**EXCERPTED TEXT:**
Credit Unions Cautiously Optimistic About Auto Finance Landscape, Expect Improvements Mid-2025

 

42% of credit unions report loan volume growth year-over-year, and 57% feel optimistic about rest of 2024, according to a new CULA survey, but uncertainties about presidential election and finance market pushing relief from liquidity and delinquency crises to 2025

 

San Diego, CA – October 7, 2024 – Credit unions are generally optimistic about the auto finance landscape through the end of 2024, but most don’t expect improvements in the liquidity and delinquency crises, or significant impact from lowered interest rates,[1] until mid-2025, according to Credit Union Leasing of America’s (CULA) most recent “Future of Auto Finance – the Next Six Months” snapshot survey of credit union professionals.

 

Fulfilling credit union projections recorded in CULA’s last survey in January, where 40% of respondents said they expected to see growth in their auto finance portfolio in 2024, 42% of credit union respondents reported year-over-year loan volume increases. Fifty percent of those report loan volume growth of over 6%, and 21% experienced growth of 11% or more, as a result of positive impacts from this year’s slight decline in vehicle prices, interest rates and inflation. Of the 58% with no positive impact, 21% report that loan volumes have been flat, while 79% have experienced declines.

 

Overall, the majority are looking to mid-2025, and beyond, for significant improvements in the auto finance market. For example, nearly 60% don’t expect to see the auto loan delinquency rate stabilize until 2025 and, while 34% say they already see signs that the liquidity crisis is abating, the majority (60+%) see it lasting well into the next year and beyond. Likewise, the majority don’t anticipate changes in interest rates significant enough to impact their business until 2025 (it should be noted, however, that while there had been small interest rate declines at the time of this survey, it was deployed before the recent half point reduction).

 

“The overall sentiment of credit unions today is one of cautious optimism, with the vast majority expecting no declines in their auto finance portfolios across the next six months, and nearly half expecting further growth, a slight uptick from our January 2024 survey,” said CULA President, Ken Sopp. “That being said, continued uncertainties around the current auto finance market, as well as the presidential election, are pushing credit unions’ projections for improvements in liquidity and delinquency well into 2025.”

 

Sopp noted that 69% of those surveyed agreed that most consumers are waiting until after the election to make big ticket purchases, such as a vehicle. And, while the survey confirmed that 57% of respondents are feeling optimistic about the auto finance landscape through the end of 2024, 43% are apprehensive or pessimistic. Rising delinquencies, continuing inflation, high interest rates, and financial uncertainty are contributing to their apprehension or pessimism, with delinquencies and overall financial uncertainty the biggest factors.

 

Vehicle leasing continues to be a strong auto finance option for credit unions, with 76% saying that consumers are as likely to consider leasing today as they were when vehicle prices were higher because of leasing’s flexibility and affordability compared to long term auto loans. Interestingly, as electric vehicle (EV) sales reach record heights (albeit with a slower growth rate), credit unions expect that leasing will continue to increase as a percent of total EV purchases. In fact, EV leasing tripled YoY to a 35.2% share of all EV purchases in Q1 2024.

**SUPPLIED DATA:**
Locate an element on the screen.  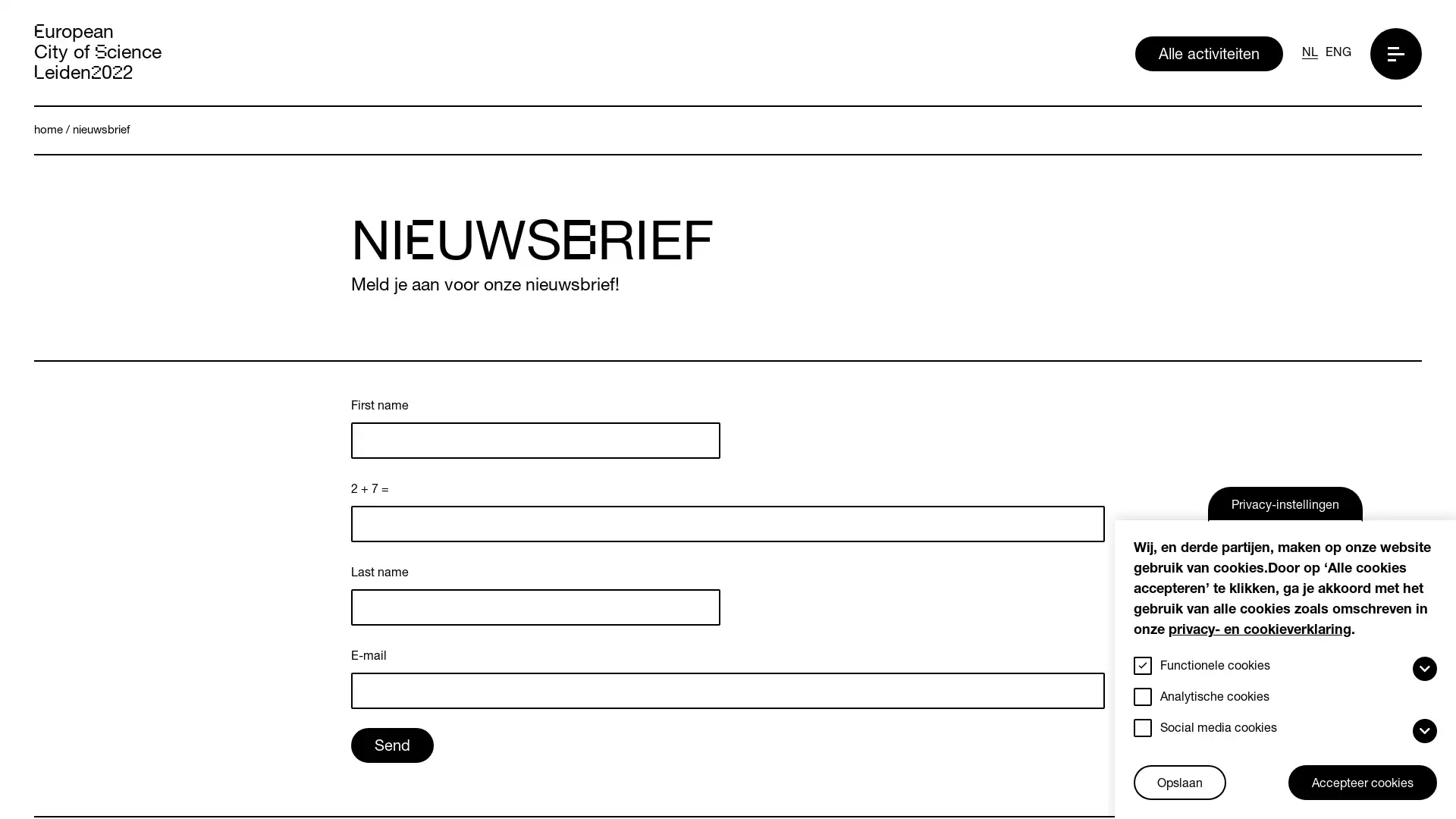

**WHAT TO DO:** Reproduce word for word the stretch of the credit union auto finance survey text above that runs from "Credit Unions Cautiously" through "credit union professionals.".

**TASK RESULT:**
Credit Unions Cautiously Optimistic About Auto Finance Landscape, Expect Improvements Mid-2025

 

42% of credit unions report loan volume growth year-over-year, and 57% feel optimistic about rest of 2024, according to a new CULA survey, but uncertainties about presidential election and finance market pushing relief from liquidity and delinquency crises to 2025

 

San Diego, CA – October 7, 2024 – Credit unions are generally optimistic about the auto finance landscape through the end of 2024, but most don’t expect improvements in the liquidity and delinquency crises, or significant impact from lowered interest rates,[1] until mid-2025, according to Credit Union Leasing of America’s (CULA) most recent “Future of Auto Finance – the Next Six Months” snapshot survey of credit union professionals.